* Fragmento seleccionado
# Chicle



## Dankgerit

Hola.

Mi diccionario indica esa palabra asi... cicca. Pero se que tiene muchas variantes como las que leía del forum inglés; gomma da masticare, gomma, gomma americana, la mencionada cicca e incluso cicle.

¿Cúal de estas formas es la más standard?... una que pueda usar y que en todo el terrotorio italiano se entienda 
Quizá gomma da masticare...


----------



## traduttrice

No soy italiana, pero yo siempre escuché "cicca".


----------



## TraductoraPobleSec

traduttrice said:


> No soy italiana, pero yo siempre escuché "cicca".


 
¿En serio? Yo _gomma_.


----------



## irene.acler

También, a nivel coloquial, por aquí se utiliza "ciunga" (que procede del inglés chewing-gum).
Yo siempre utilizo esta palabra, pero ahora me entra la duda y no sé si es un palabra regional..me gustaría saber si otros italianos de otras regiones la utilizan también.
En orden de uso, después de "ciunga" yo diría "gomma". "Cicca" no la uso mucho.


----------



## hosec

A mí me enseñaron "cicca". Lo de "ciunga" me hace mucha gracia (por su etimología, vaya).


----------



## xeneize

En Cerdeña la forma estándar (la que dicen todos) es "la cingomma", italianización de "chewing-gum".
En Sicilia, en Palermo oís únicamente "chewing-gum", tal cual en inglés, pero femenino (la chewing-gum).
En Mesina, además, dicen "il masticante".


----------



## Mariàina

la forma più corretta ed elegante è:GOMMA DA MASTICARE,
te lo dice una italiana DOC


----------



## Silvia10975

Qui usiamo "gomma", sottintendendo "da masticare". Si specifica solo quando ci può essere il dubbio se lo chiedi a qualcuno che, usando lapis e gomma da cancellare, può passarti quest'ultima 
Ciao!
Silvia.


----------



## claudine2006

La palabra que más se usa es sin duda _gomma_.
De niña usaba _cingomma_, pero ahora la palabra me resulta graciosa.

* Material recopilado

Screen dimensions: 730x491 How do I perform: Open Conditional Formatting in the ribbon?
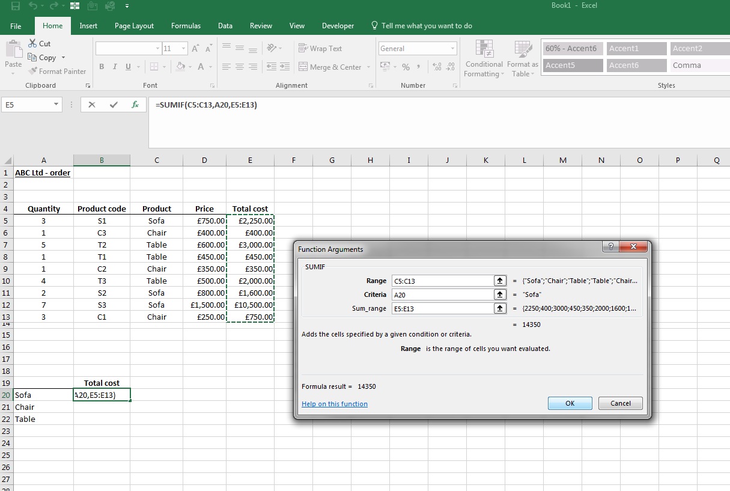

* Trabajo por hacer
[A] Reproduce el hilo sobre el chicle desde "## Dankgerit" hasta "e incluso cicle.".
[B] En el hilo sobre el chicle, ¿cuál es la forma estándar en Cerdeña?

* Respuestas por tarea
[A]
## Dankgerit

Hola.

Mi diccionario indica esa palabra asi... cicca. Pero se que tiene muchas variantes como las que leía del forum inglés; gomma da masticare, gomma, gomma americana, la mencionada cicca e incluso cicle.

[B] La forma estándar es "la cingomma", italianización de "chewing-gum".